Maybe I am not following the topic but how does a boat launch fee or yearly pass help eliminate people who are being referred to as "slob fisherman"? Most of the guys who leave garbage everywhere and keep everything they catch without regard to size and limits are fishing from the bank... I know because I'm right there witnessing it. Unless the point you're making is the increase in profits would help increase manpower for wildlife officers who enforce the laws... then I would agree. It's a shame that education can't solve it. I remember in high school having to take a "hunter education course". I have never been hunting but it was required for a class. I don't even know that it is (or was) required to get a hunting license. Too bad there isn't a "fishing education course" that would be required to get your fishing license. Education could be more effective than fees. I was lucky enough to have a father who taught me to respect the water and the fish. That's where my fishing education came from but I have seen fathers with their children fishing and throwing everything in "the bucket" that comes off the hook.
Personally, I don't eat fish so I throw everything back. My son loves fish and asks me all the time to bring one home. He told me he wants to eat a muskie, when I explained to him the rareity of the catch and why we respect them he decided he wants to eat a sauger instead.  I'm sure there's a sense of primative pride associated with catching something ourselves and eating it and if I ever catch a cow on my heavy action I might have a rib eye and understand that. Anyhow, as long as it's within the legal limits, such is life. If you want to solve that, propose stricter limits instead of fees.... I'll be the first to sign your petition. It sure looks like the state will listen... I think the muskie club guys got the state to drop the muskie limit from 2 to 1 effective this year.
Long winded, yeah... but my 2 cents are expensive.


----------



## fishdealer04

I am glad that they opened up another park here in SW Ohio. I plan to run up that way sometime to check it out. It will probably be very crowded for awhile since it just opened up and everyone is trying to check it out, but it will probably taper off some.


----------



## fishdealer04

I think that fisherman have a huge impact on our lakes/parks. I think management has a large part too, but each fisherman has more of a part. Why is there garbage in or around our lakes? You say that CC has no trash cans- yes because there is no money, but why is it so hard for someone to put there trash in their bucket or their pocket and take it home and throw it away. Thats what I do. Is it that hard? Yeah there are the people that keep too many fish or undersized fish, but think of how many bodies of water there are to fish in the state and how many people are fishing them, and then you see that there are only a few rangers/wardens. They can't keep up. They cant hire anymore since there is no money. Its up to the fisherman to know whats right and whats wrong. I think that most people know what is and what is not, but there are always that handful that don't.

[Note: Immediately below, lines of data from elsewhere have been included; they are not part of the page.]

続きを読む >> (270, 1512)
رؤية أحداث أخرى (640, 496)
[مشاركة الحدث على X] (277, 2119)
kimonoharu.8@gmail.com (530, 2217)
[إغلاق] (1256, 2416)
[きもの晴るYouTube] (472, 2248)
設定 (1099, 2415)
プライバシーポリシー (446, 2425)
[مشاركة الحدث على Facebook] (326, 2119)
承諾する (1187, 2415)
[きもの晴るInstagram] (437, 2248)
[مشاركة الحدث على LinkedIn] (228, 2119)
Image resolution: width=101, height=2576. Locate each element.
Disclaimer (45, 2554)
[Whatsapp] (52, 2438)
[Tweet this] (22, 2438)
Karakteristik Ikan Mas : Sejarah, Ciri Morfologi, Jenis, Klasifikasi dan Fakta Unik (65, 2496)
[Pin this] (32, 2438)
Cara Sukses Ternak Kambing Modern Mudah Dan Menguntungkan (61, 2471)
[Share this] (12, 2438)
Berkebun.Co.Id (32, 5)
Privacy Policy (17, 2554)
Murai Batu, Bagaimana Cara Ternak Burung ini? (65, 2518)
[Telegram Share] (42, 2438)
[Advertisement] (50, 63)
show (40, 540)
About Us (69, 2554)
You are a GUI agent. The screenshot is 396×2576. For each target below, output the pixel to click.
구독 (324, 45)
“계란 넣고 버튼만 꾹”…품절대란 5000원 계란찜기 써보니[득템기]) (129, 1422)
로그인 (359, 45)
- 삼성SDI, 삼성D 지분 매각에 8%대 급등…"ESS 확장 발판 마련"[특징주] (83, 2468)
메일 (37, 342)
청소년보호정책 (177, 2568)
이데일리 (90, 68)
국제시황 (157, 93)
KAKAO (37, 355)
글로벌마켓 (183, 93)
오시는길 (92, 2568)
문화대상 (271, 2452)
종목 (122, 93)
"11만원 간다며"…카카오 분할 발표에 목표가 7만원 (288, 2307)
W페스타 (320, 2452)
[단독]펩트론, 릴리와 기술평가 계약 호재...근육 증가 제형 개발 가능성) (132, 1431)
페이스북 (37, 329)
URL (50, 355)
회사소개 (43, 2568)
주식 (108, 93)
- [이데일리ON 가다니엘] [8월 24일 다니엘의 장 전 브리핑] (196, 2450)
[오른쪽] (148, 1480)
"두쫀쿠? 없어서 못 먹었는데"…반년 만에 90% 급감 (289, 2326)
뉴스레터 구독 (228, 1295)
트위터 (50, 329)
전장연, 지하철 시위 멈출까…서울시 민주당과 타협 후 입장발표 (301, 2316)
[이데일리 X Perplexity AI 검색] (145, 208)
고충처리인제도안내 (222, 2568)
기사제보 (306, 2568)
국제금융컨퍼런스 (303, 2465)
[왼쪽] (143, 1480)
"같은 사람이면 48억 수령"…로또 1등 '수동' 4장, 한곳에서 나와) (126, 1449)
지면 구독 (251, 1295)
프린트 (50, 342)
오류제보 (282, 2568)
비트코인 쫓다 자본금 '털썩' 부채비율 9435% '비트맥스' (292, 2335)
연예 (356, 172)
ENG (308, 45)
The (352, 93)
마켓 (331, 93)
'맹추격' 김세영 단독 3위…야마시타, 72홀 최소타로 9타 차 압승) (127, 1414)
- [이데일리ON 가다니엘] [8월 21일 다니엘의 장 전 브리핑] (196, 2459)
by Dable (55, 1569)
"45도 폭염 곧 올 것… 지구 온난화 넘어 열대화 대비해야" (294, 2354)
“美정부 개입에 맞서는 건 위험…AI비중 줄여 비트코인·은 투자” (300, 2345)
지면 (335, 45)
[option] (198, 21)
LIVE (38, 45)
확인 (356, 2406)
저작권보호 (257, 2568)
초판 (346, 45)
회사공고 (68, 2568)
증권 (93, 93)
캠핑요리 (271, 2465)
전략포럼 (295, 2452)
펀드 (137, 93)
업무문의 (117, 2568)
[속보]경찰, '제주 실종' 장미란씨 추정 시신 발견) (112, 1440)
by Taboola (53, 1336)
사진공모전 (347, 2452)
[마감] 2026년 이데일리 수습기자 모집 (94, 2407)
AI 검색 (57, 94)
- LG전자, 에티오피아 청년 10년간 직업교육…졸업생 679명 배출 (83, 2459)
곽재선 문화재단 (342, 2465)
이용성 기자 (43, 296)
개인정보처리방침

Muskies are a great fish species to fish for. I fish for them, and I fish for just about every other species that swims. Muskie eat primarily baitfish like Team Plaker said. They are not a threat to any other speicies- if they were they would not be stocked in our waters. The ones that are naturally bodies of water have lived there for years with many other species just fine. Why are they ripping that bass off your hook? Simple they think its a wounded fish and its and easy meal for them...why put forth more effort than is needed to catch its dinner? That and you are stating that a muskie eats everyday, 24 hours a day, which is not true.

I am all for tighter limits and regulations. I agree with boat launch fees if those proceeds actually go back into making that park better. I keep my fair of fish to eat, I enjoy eating fish, but I also am avid at C&R as well.


----------



## FSHN ROD

Dear Team Plaker, Greetings

I will like at this point to add my 2 cents (well ok maybe about $5.00) on the native predator you are referring to as the muskellunge (Esox masquinongy), also known as a muskelunge, muscallonge, or maskinonge (and often abbreviated "muskie" or "musky"), Can you please tell me (in a simple yes or no answer) 
1. Were these (esox masquinongy) "native" to Ceaser Creek or any other "dammed up" body of water in Ohio? 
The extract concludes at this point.